Late last week, the Congolese oil ministry sent a letter to Oil of DRCongo - owned by Israeli billionaire Dan Gertler (pictured)- requesting all data collected, and payments related to the production sharing agreement concluded in 2010.
The letter was sent as Oil of Congo’s two exploration permits for blocks 1 and 2 expired last June 16 and Kinshasa no longer wishes to develop the project with Gertler, who has been accused since 2017 by the United States of corruption in mining affairs in the country. The company controls 85% of the shares on both perimeters and the remaining 15% is owned by the state-owned oil company, Sonahydroc.
The U.S. justice system accused Dan Gertler of having made a lot of money through shady mining and oil transactions in DR Congo, and of using his close friendship with President Joseph Kabila to broker the sale of mining assets. The businessman of course denies the accusations and has never been charged.

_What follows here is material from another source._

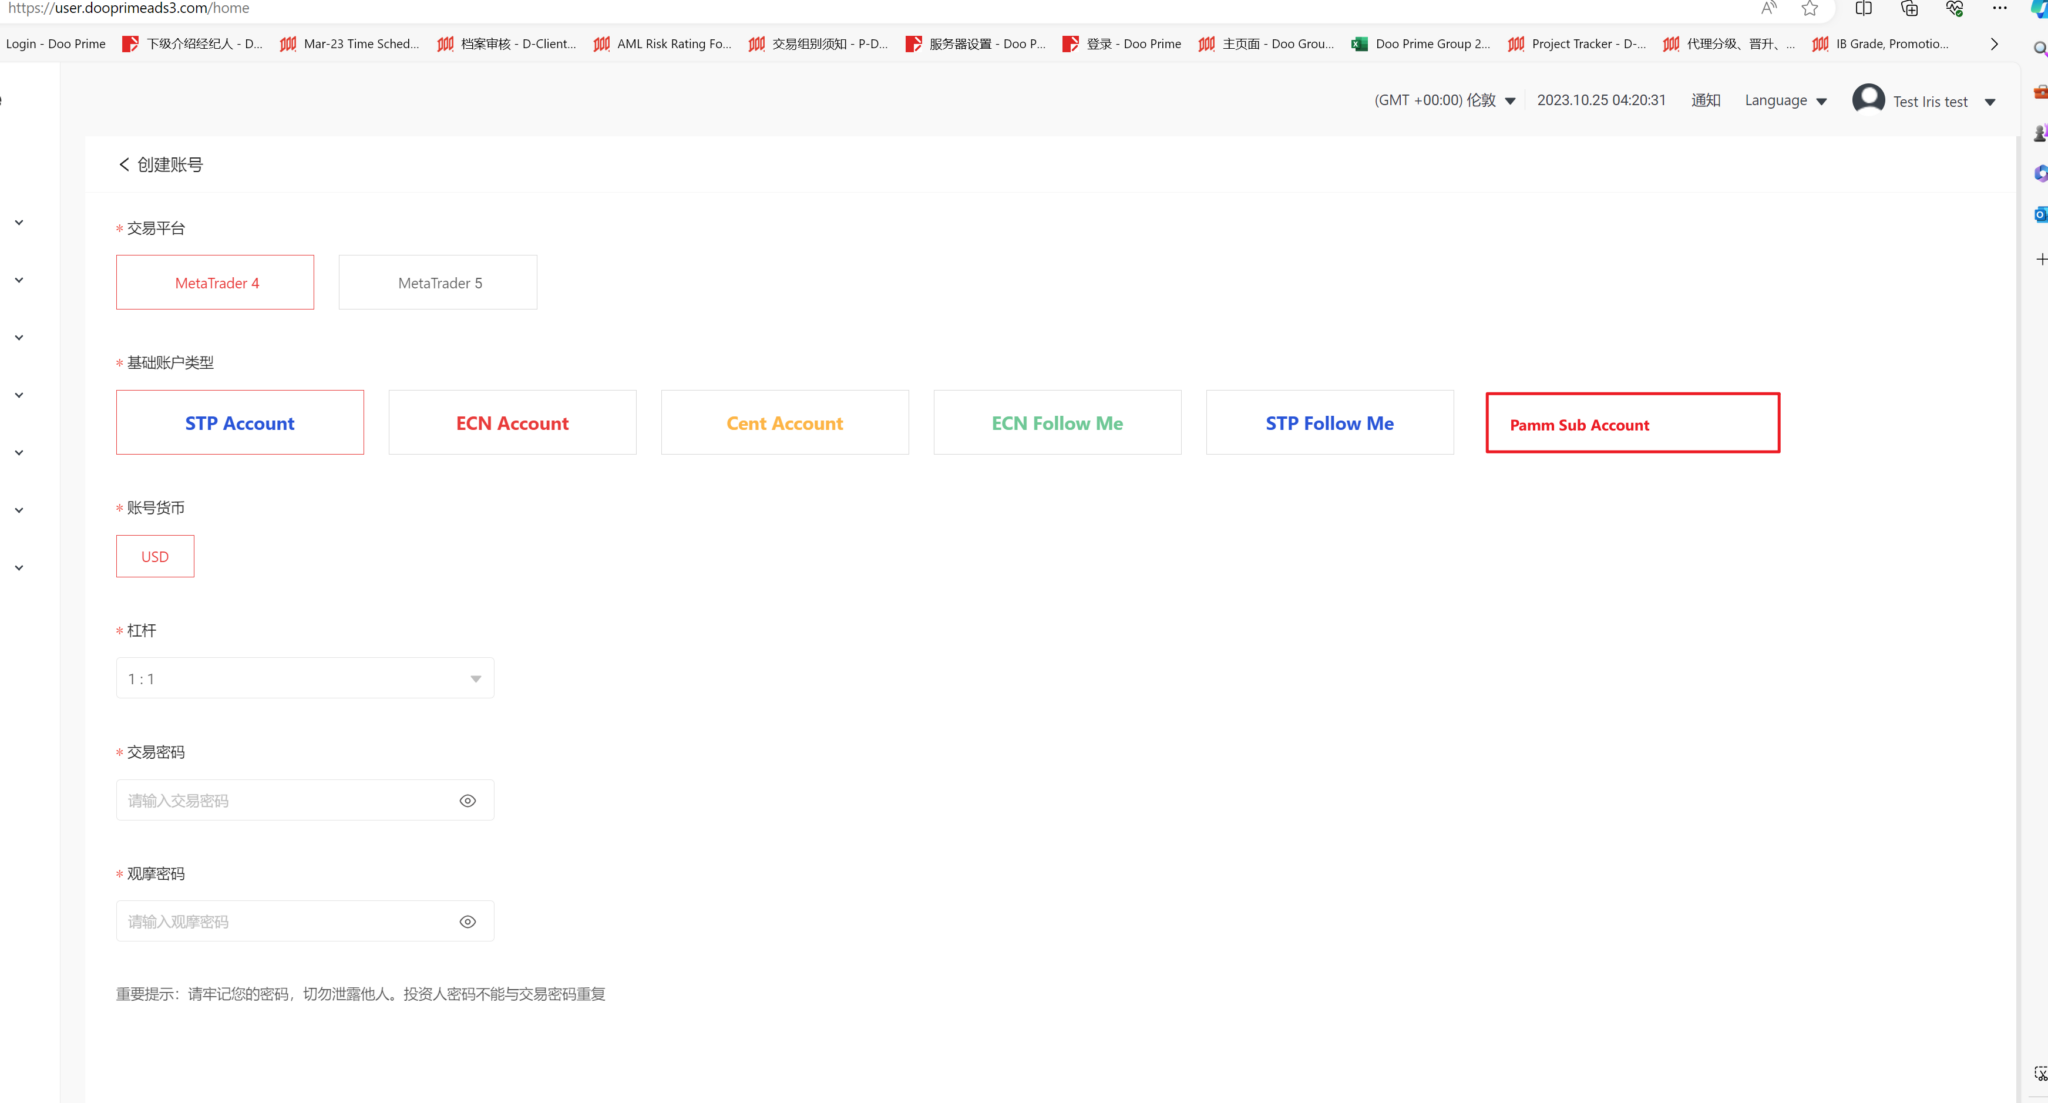Open the Collections icon in the toolbar
The width and height of the screenshot is (2048, 1103).
tap(1908, 8)
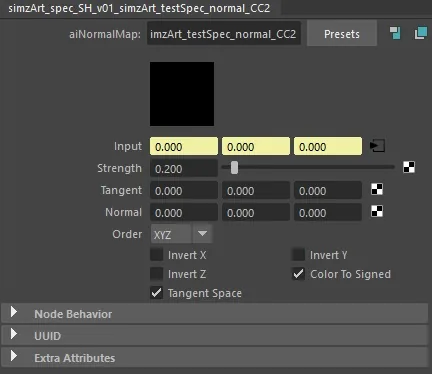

Late last year, Congolese authorities opened negotiations with potential buyers, including Tullow Oil, to sell the shares of Oil of DRCongo.
In response to the ministry's letter, a spokesperson for Oil of DRCongo said the company still controls the licenses because they are under force majeure and therefore there is no change in their status, Bloomberg reports. The force majeure was declared to allow the DRC to conduct negotiations with Uganda on how to move crude from blocks 1 and 2 to the Uganda-Tanzania pipeline.
Oil of DRCongo’s spokesperson says the company remains committed to working with all stakeholders to address the force majeure, identify a competitive exploration system and bring the assets into production. As a reminder, Blocks 1 and 2 are adjacent to the perimeters under development on the Ugandan side of the basin, where Total has already discovered 1.7 billion recoverable barrels.
Oil of DRCongo now knows it is not wanted in the DRC but is playing hardball to keep these blocks. In January 2020, the company stated that it had injected $167 million into the development work on Blocks 1 and 2. A ministry memo contradicts these figures and refers to a figure of less than $135 million, while an archived version of the Gertler-owned Fleurette Group's website from 2017 stated that it had spent only $100 million. Blocks 1 and 2 contain about 3 billion barrels of oil.